Nikolas propõe até 6 anos de prisão por celular em presídios

Deputado Federal Nikolas Ferreira em entrevista sobre projeto de lei.
Deputado Federal Nikolas Ferreira apresentou projeto de lei sobre celulares em presídios.

Proposta de Nikolas Ferreira endurece punições para quem porta ou facilita uso de celulares em unidades prisionais. Ação visa combater organização criminosa e coordenação de delitos.
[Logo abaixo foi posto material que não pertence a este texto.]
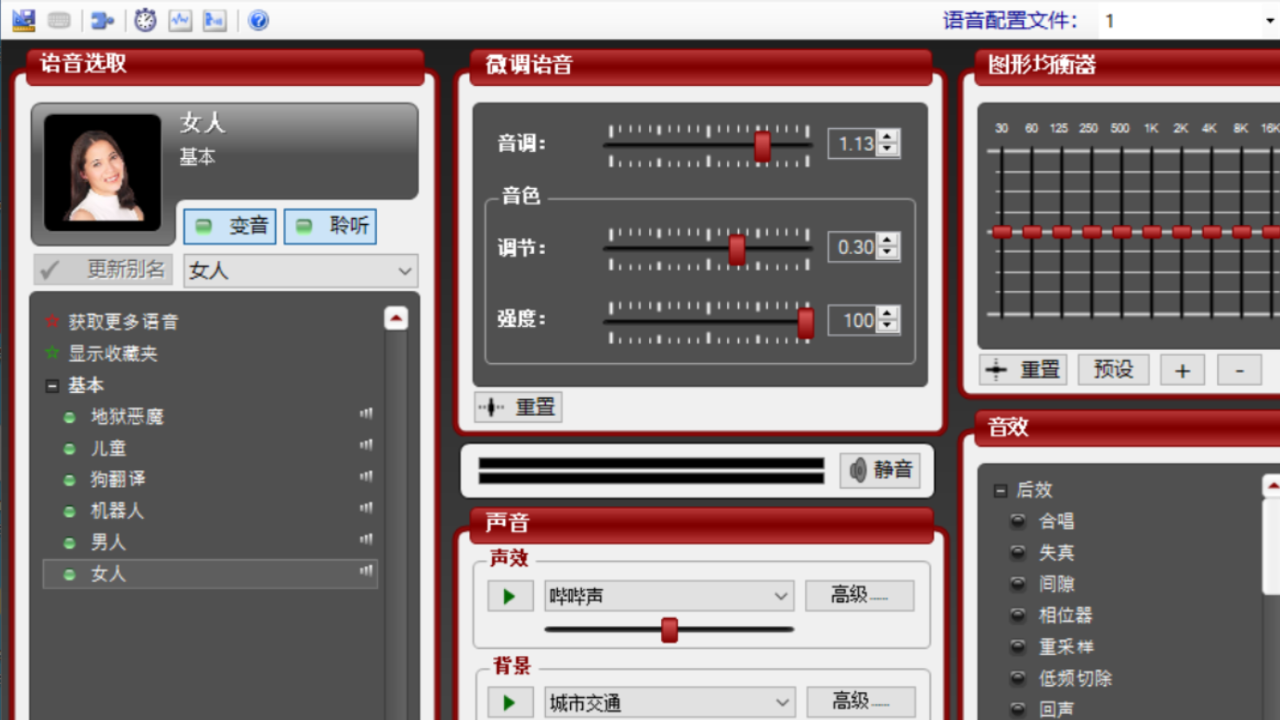Enable the 聆听 listen toggle
The image size is (1280, 720).
[330, 226]
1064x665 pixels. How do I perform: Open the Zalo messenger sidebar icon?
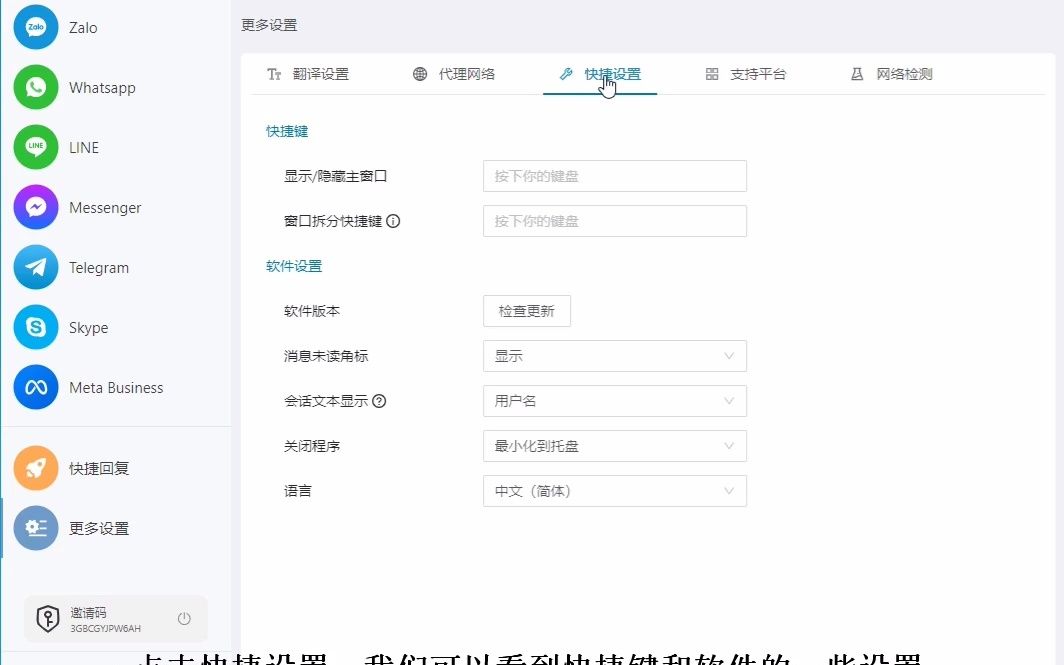coord(36,28)
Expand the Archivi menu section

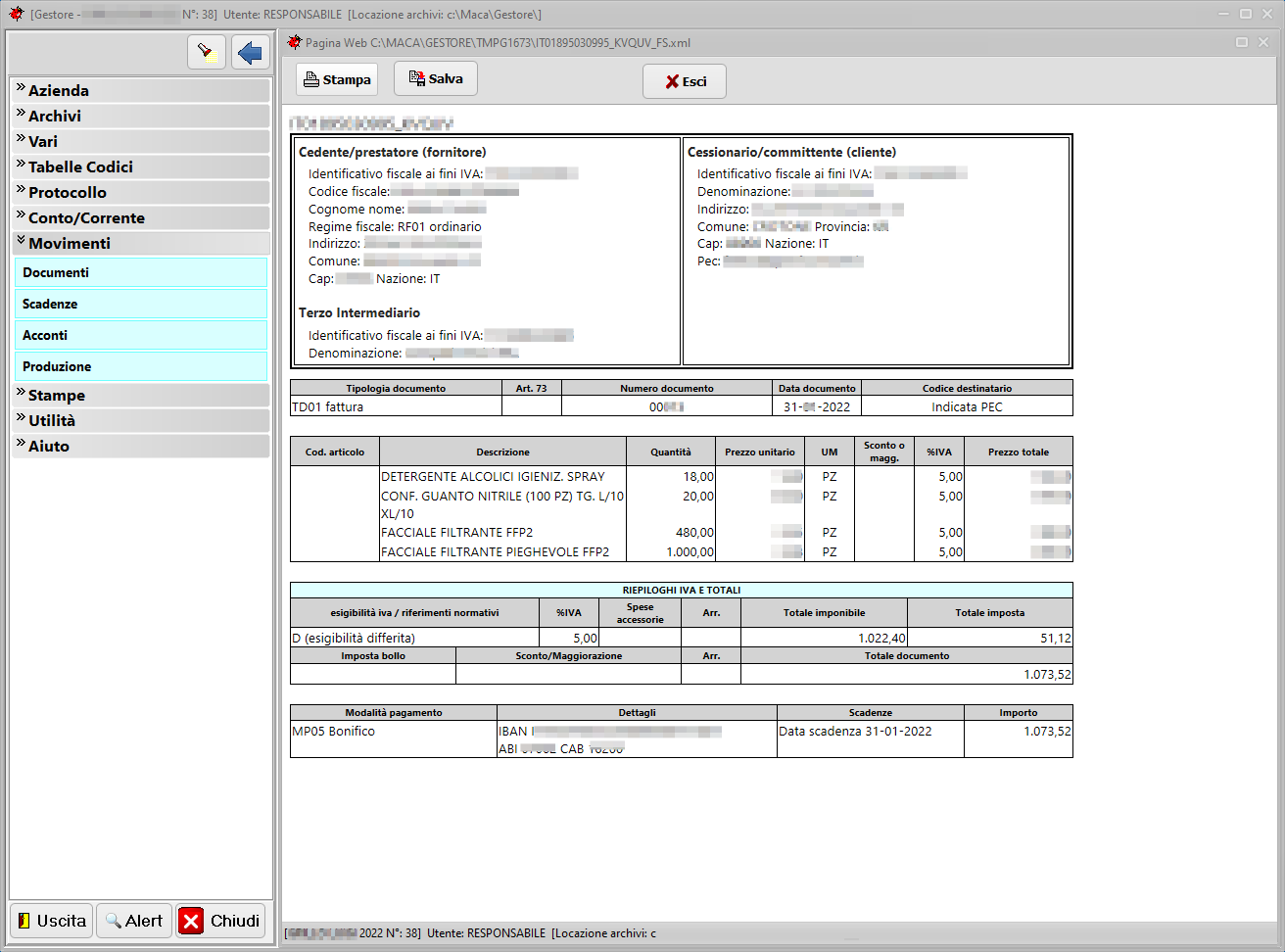coord(140,116)
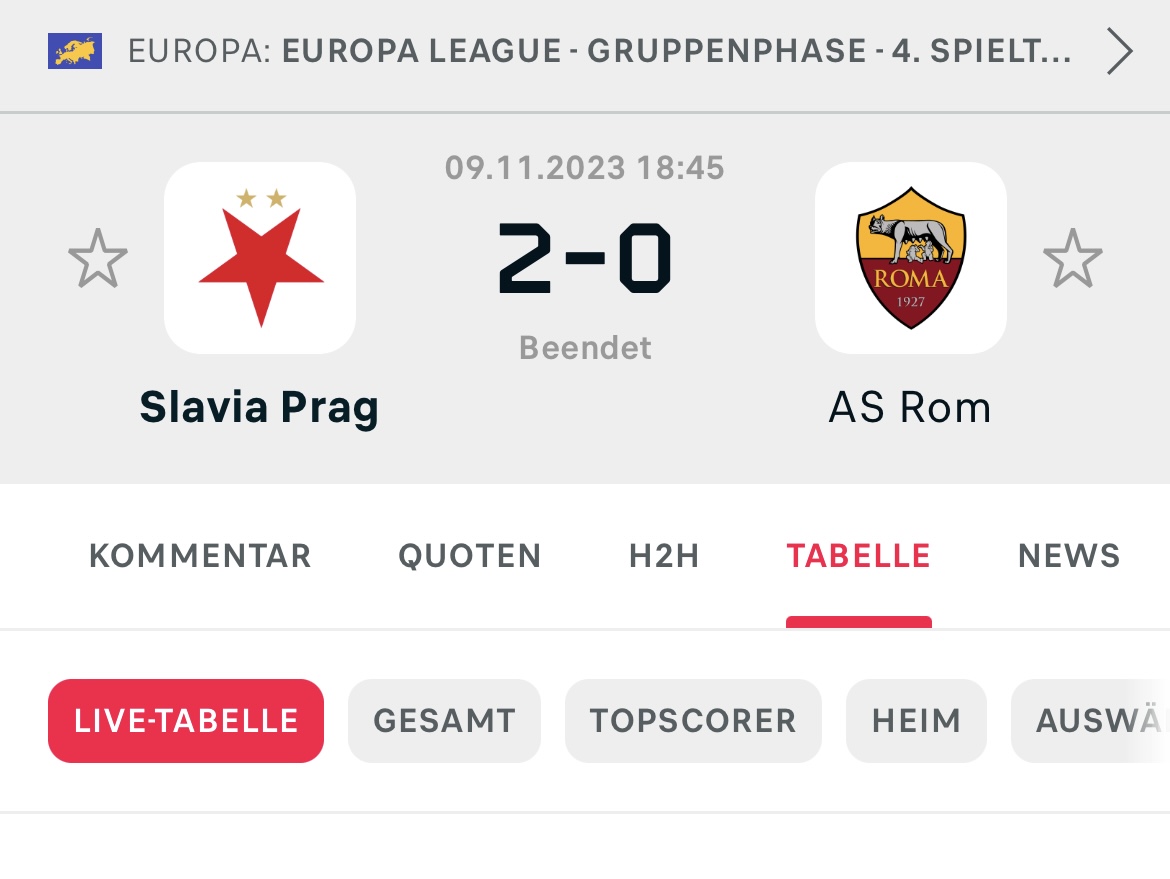Open the AS Roma club crest
Viewport: 1170px width, 879px height.
tap(910, 257)
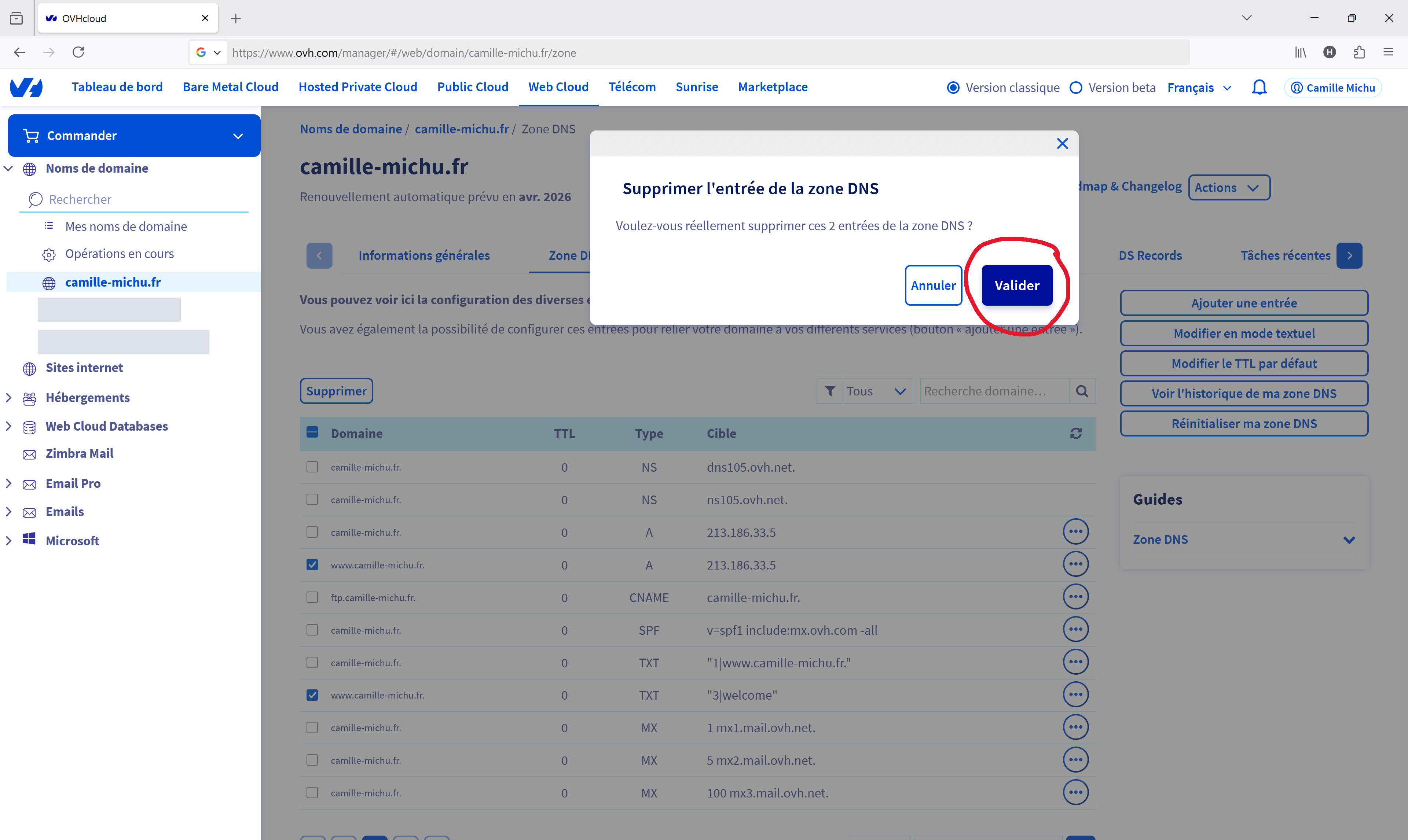Click the OVHcloud logo icon
The width and height of the screenshot is (1408, 840).
tap(26, 87)
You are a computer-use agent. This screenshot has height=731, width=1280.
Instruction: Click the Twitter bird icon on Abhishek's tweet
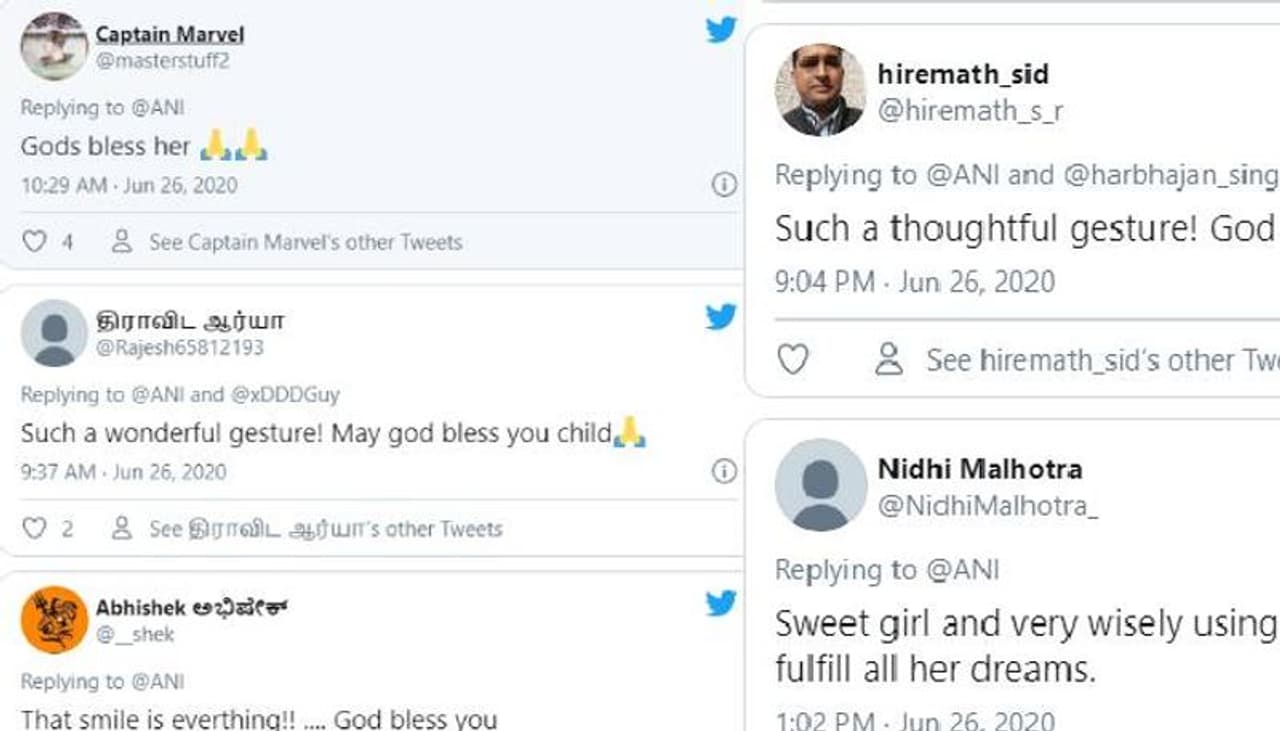coord(720,604)
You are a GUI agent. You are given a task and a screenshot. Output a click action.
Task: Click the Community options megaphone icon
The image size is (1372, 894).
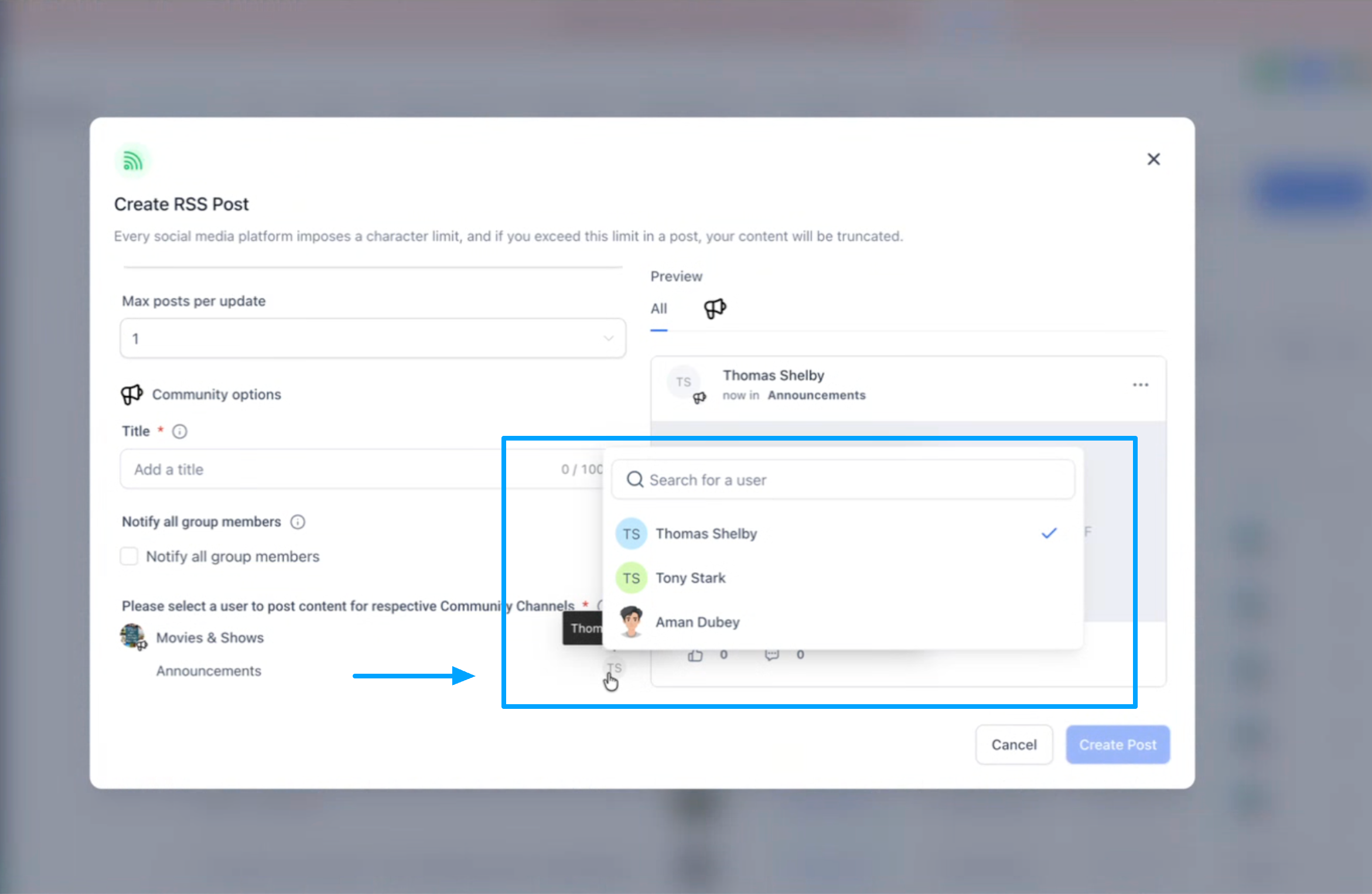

O deputado Nikolas Ferreira (PL-MG) apresentou, nesta quinta-feira, 02, um projeto de lei que impõe pena de até seis anos de reclusão para quem se envolver com celulares e outros equipamentos de comunicação em presídios. A iniciativa estabelece um novo tipo penal para a posse, o uso, a guarda e o fornecimento desses aparelhos dentro das unidades prisionais, visando maior controle e segurança.

A sanção máxima, de até seis anos de reclusão, é destinada a agentes públicos, prestadores de serviço e demais responsáveis pela vigilância, custódia, fiscalização, controle de acesso ou segurança nos presídios. O agravamento penal também se estende a situações em que os equipamentos sejam empregados para facilitar, ordenar ou executar infrações penais, ameaças, extorsões, tráfico de drogas ou a atuação de organizações criminosas.

Para os demais indivíduos, a proposta determina pena de dois a quatro anos de reclusão, além de multa. A punição abrange quem possuir, portar, utilizar, guardar, receber, fornecer, disponibilizar, ocultar ou viabilizar aparelhos telefônicos, rádios, modens, roteadores, carregadores, meios de habilitação de linha e outros componentes ou acessórios que permitam comunicação não autorizada.

O projeto também amplia a pena para quem introduz aparelhos de comunicação em estabelecimentos prisionais. Atualmente fixada entre três meses e um ano de reclusão, a penalidade passará a ser de dois a quatro anos de detenção para quem ingressar, promover, intermediar, auxiliar ou facilitar a entrada desses equipamentos.

Na justificativa da proposta, Nikolas Ferreira ressalta que, embora a legislação atual já preveja punições para a entrada de celulares em presídios e sanções disciplinares para presos que os utilizam, a posse e o uso desses aparelhos dentro das unidades não são criminalizados de forma autônoma e clara. O parlamentar argumenta que celulares em presídios não são meras irregularidades administrativas, mas sim ferramentas cruciais para a organização de crimes e a coordenação de delitos fora dos estabelecimentos prisionais.